The Galveston County Daily News
March 3, 2010
By: Lincoln McCurdy
The United States is confronted with a daunting number of challenges in our nation’s foreign relations.
America is managing wars in Iraq and Afghanistan and trying to find ways to bring our troops back safely and without compromising our national security. We are working to maintain a nuclear-free Iran, secure our energy sources and prevent the growth and spread of international terrorist networks. In all these and many other areas affecting Americans and millions of others around the world, we have an ally in Turkey.
In a bizarre move during such turbulent times, members of the House Foreign Affairs Committee, including U.S. Rep. Ron Paul, are preparing to vote Thursday on House Resolution 252, which will recognize as “genocide” tragic events that took place nearly 100 years ago in the now defunct Ottoman Empire, despite many holes in the historical argument.
This begs the question: Why is the committee, at a time when we are dealing with pressing international and domestic issues, all of which require Turkey’s support and active participation, squandering its time on an issue that has no relevance to America’s foreign relations and interests?
The answer is simple: lobbying.
Despite much bravado about limiting the influence of special interests, money and manpower still control Washington’s agenda.
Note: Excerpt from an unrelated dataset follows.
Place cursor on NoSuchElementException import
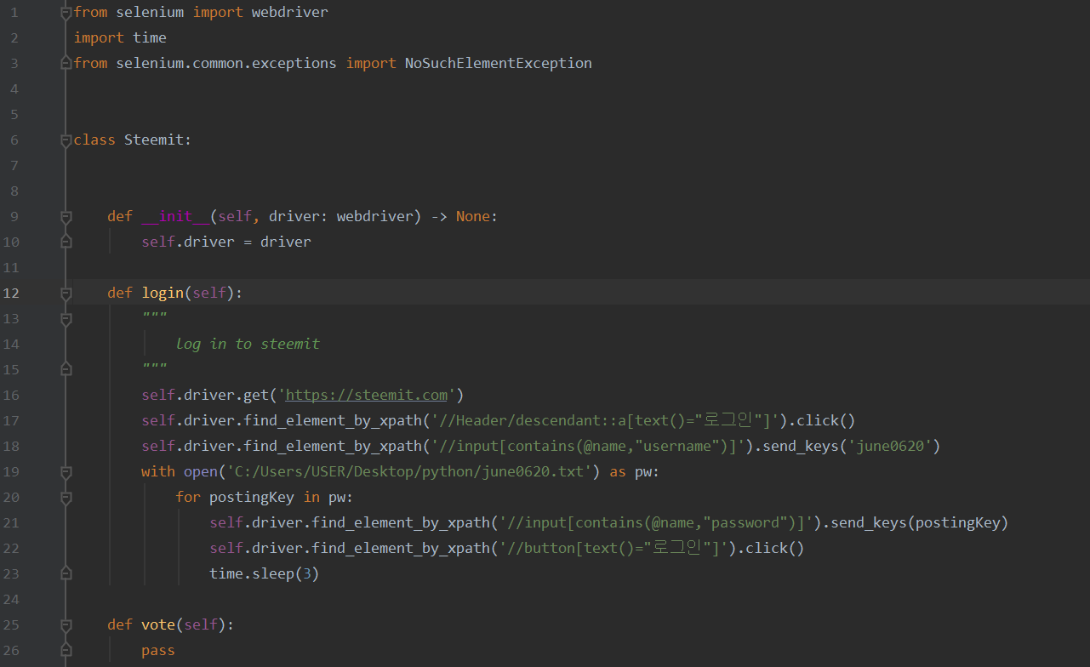This screenshot has width=1090, height=667. pos(498,63)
In the United States, there are nearly 1 million Armenian Americans, concentrated in a number of congressional districts, who support a lobby that spends an estimated $40 million annually on furthering its agenda, which revolves around recognition of an “Armenian Genocide.” Their efforts also have made Armenia, a small landlocked country, the second-largest per-capita recipient of U.S. foreign aid.
Proponents of the resolution frequently admonish its opponents by pointing to a moral obligation of Congress to pronounce that the now-defunct Ottoman Empire committed “genocide” against Armenians. In doing so, they choose to ignore the many well-regarded historians who dispute this claim.
Still, Armenian resolutions persist due to the efforts of a well-organized Armenian lobby that has turned hating Turkey into an existential cause.
The resolution comes up for a vote at a particularly strange time. Armenia and Turkey are trying to work through a diplomatic process, with the support of the United States, which lays out a road map to normalizing relations. This effort includes the establishment of a joint historical commission of scholars and experts.
Turkey’s leadership time and again has stated it will accept the findings of such a commission. It is telling that the Armenian lobby and its supporters in Congress not only oppose the normalization process, but, with even greater zeal, the establishment of this commission.
This issue, ultimately, should not be on the docket of Congress, which is neither the “conscience” of the world, nor its revisionist historian. It’s time to put an end to an dangerous game, but it will only end when Texans pay attention and tell Rep. Paul to oppose this resolution Thursday.
Lincoln McCurdy is president of the Turkish Coalition of America and a former U.S. diplomat. The coalition’s Web site is at tc-america.org.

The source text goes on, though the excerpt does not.